*** Opening RECORD EXTRACTS ***
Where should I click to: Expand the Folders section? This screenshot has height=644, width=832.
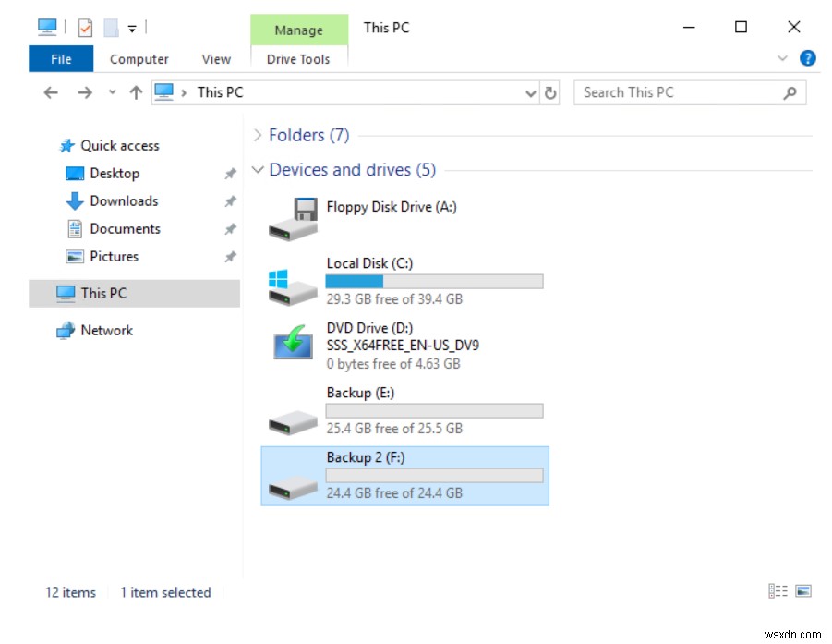pos(257,135)
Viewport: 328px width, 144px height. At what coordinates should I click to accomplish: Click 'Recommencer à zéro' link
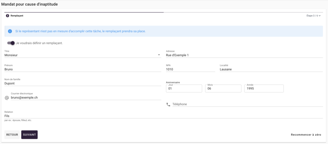[x=306, y=135]
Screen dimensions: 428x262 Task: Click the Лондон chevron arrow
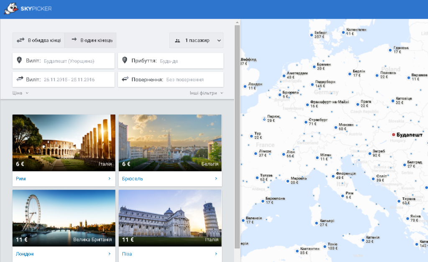[x=110, y=254]
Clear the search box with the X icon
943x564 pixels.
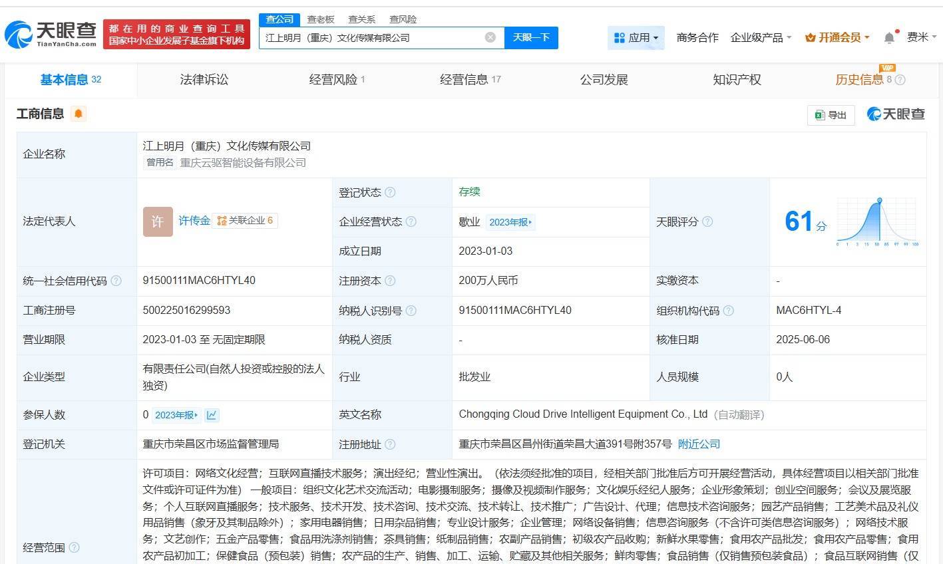(x=490, y=37)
*** Closing RECORD EXTRACTS ***
▸ **TASK DETAILS**
All of the records above should be reproduced exactly, with the pictures left out.

▸ **SOLUTION TO THIS PROBLEM**
Where should I click to: Expand the Folders section? This screenshot has height=644, width=832.
pos(257,135)
Viewport: 328px width, 144px height. At what coordinates should I click to accomplish: Click 'Recommencer à zéro' link
[x=306, y=135]
Screen dimensions: 428x262 Task: Click the Лондон chevron arrow
[x=110, y=254]
Clear the search box with the X icon
943x564 pixels.
(x=490, y=37)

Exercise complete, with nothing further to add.